Grim’s foundation ranked the Fortune 100 companies on their commitment to religious inclusion. The top 10 include: Google’s parent company Alphabet, Intel, Tyson Foods, Target, Facebook, American Airlines, Apple, Dell, American Express and Goldman Sachs. Of note, Walmart has recently decided to launch their own faith-based employee group.
AP reports that “Tyson won points for its chaplaincy program; most of the others have formed either a single interfaith employee resource group or separate groups for major religions such as Christianity, Islam and Judaism. Google’s interfaith group, the Inter Belief Network, has chapters for those faiths and for Buddhists, while Intel has a group for agnostics and atheists, as well as groups for major religious faiths.”

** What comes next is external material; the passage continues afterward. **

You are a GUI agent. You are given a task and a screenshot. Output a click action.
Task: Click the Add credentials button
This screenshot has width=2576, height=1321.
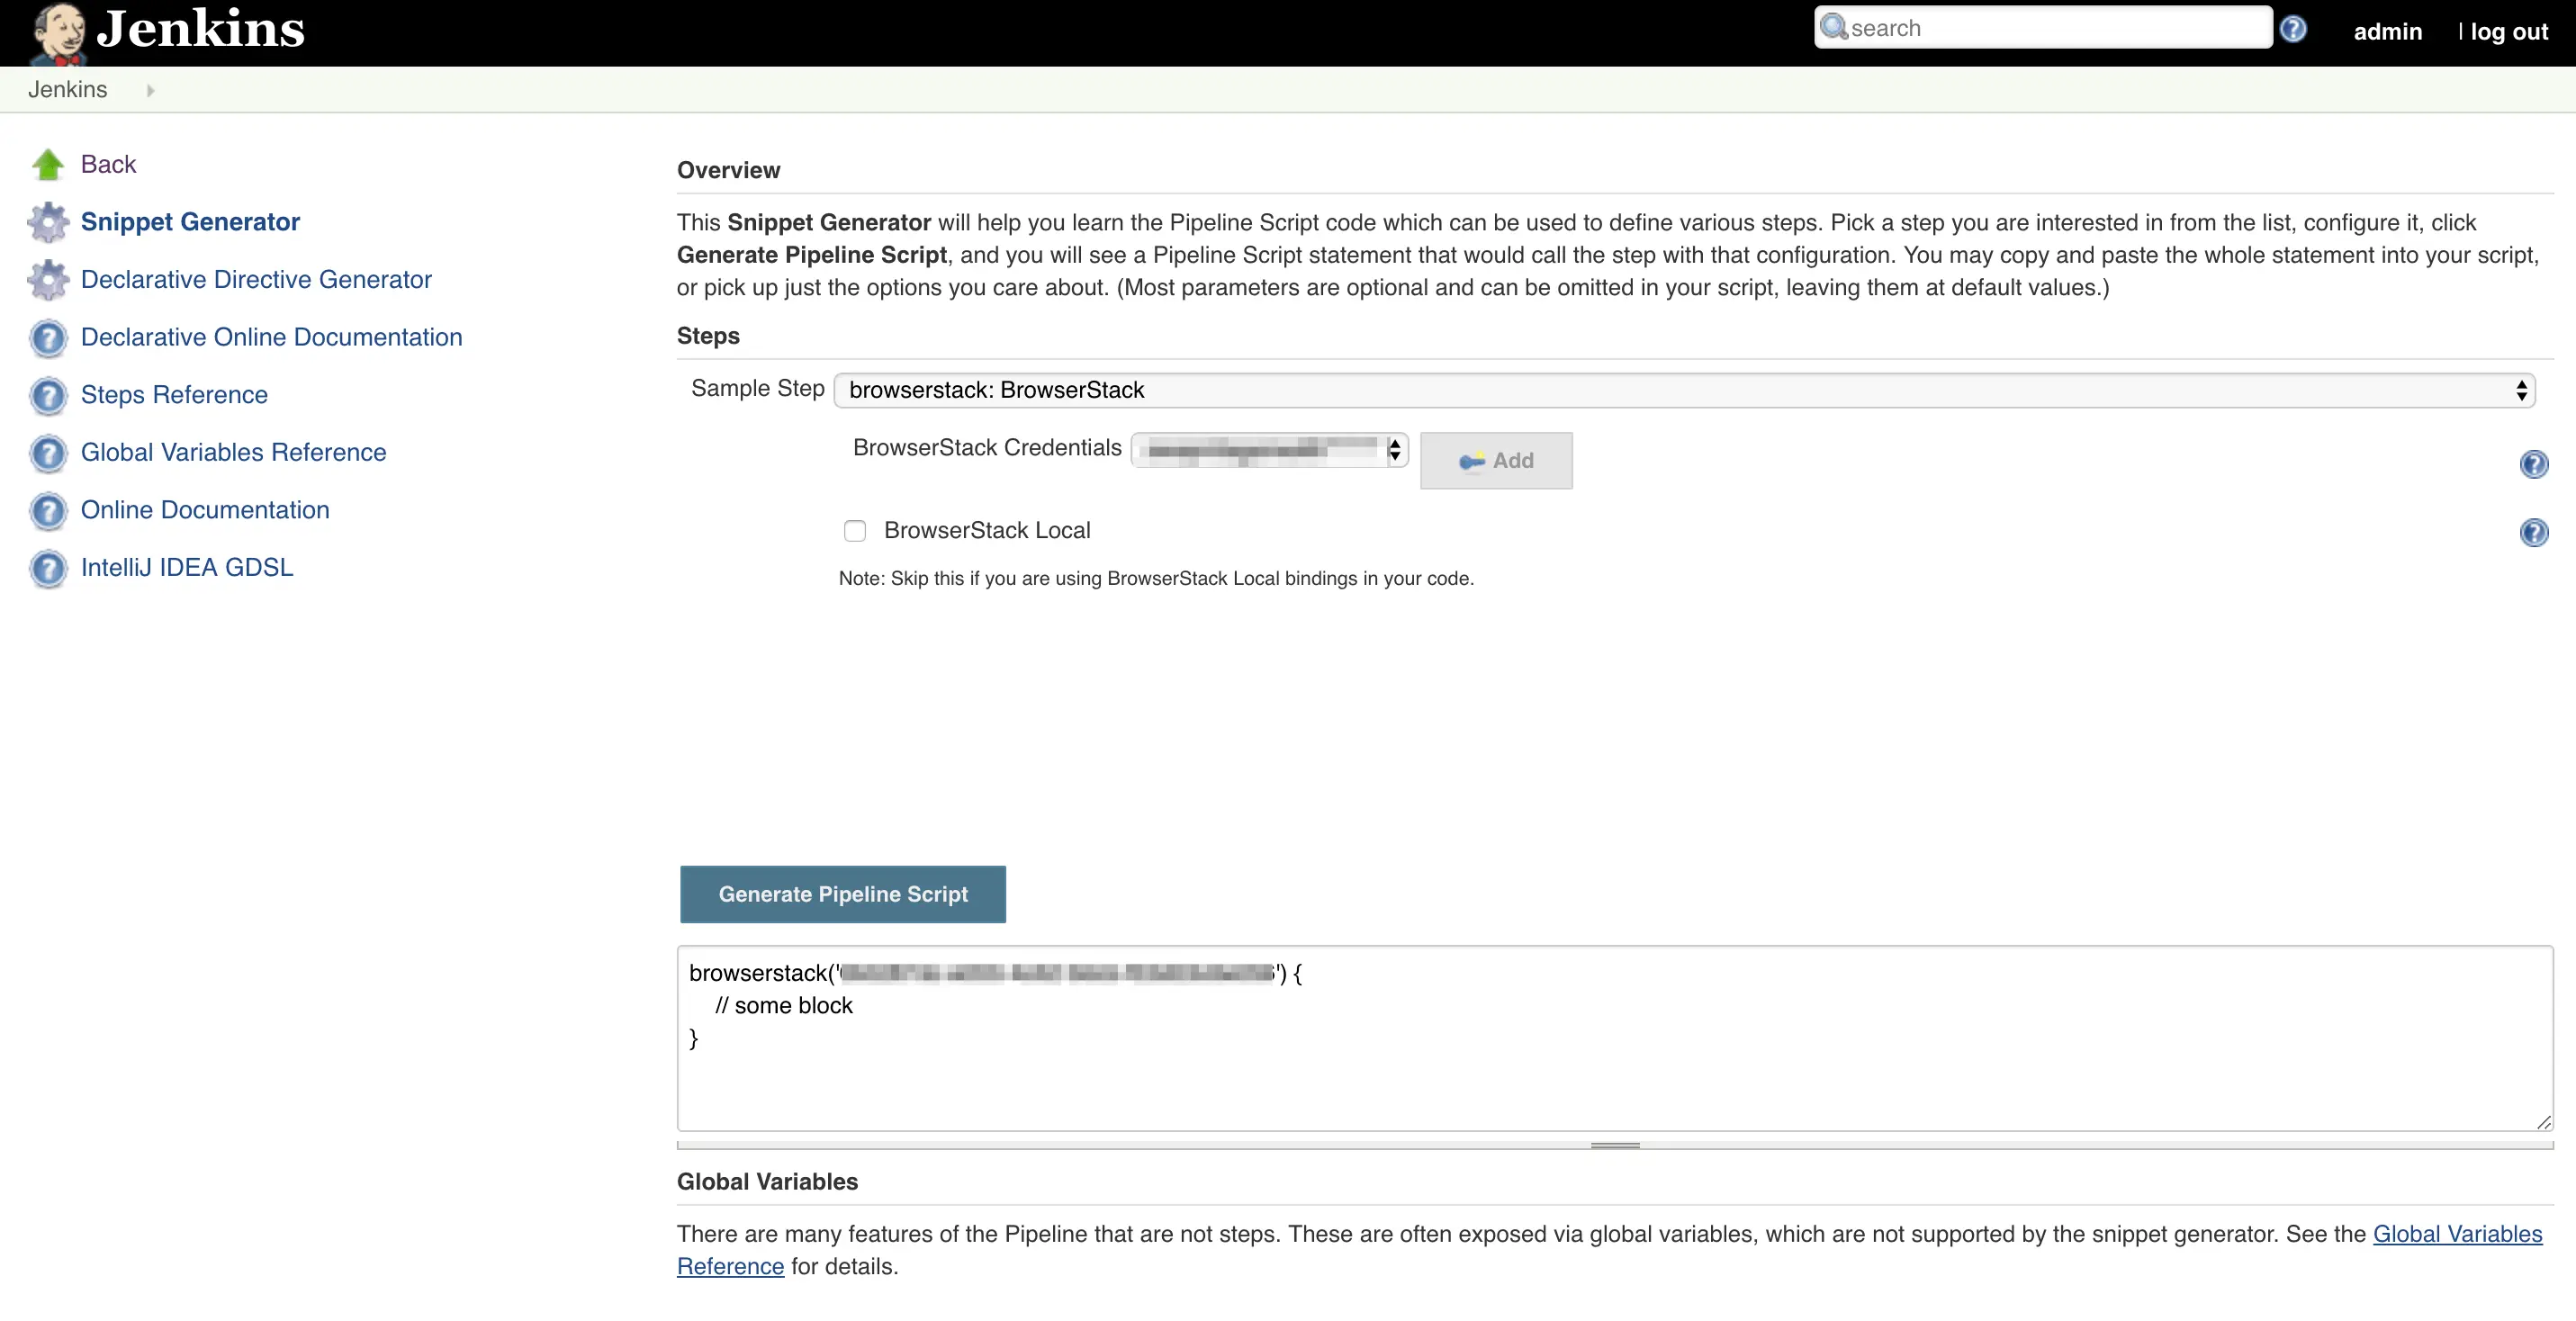pyautogui.click(x=1495, y=461)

One of the fastest growing faith-based groups, called Faithforce, was launched by Salesforce in 2017. Its founder, Farah Siddiqui, a Muslim whose family is from Pakistan, says the group includes followers of America’s largest faiths as well as Sikhs, Hindus, pagans and humanist. “We’re a very inclusive group,” she says. ”If someone has something interesting to share, we share it. There is no proselytizing.”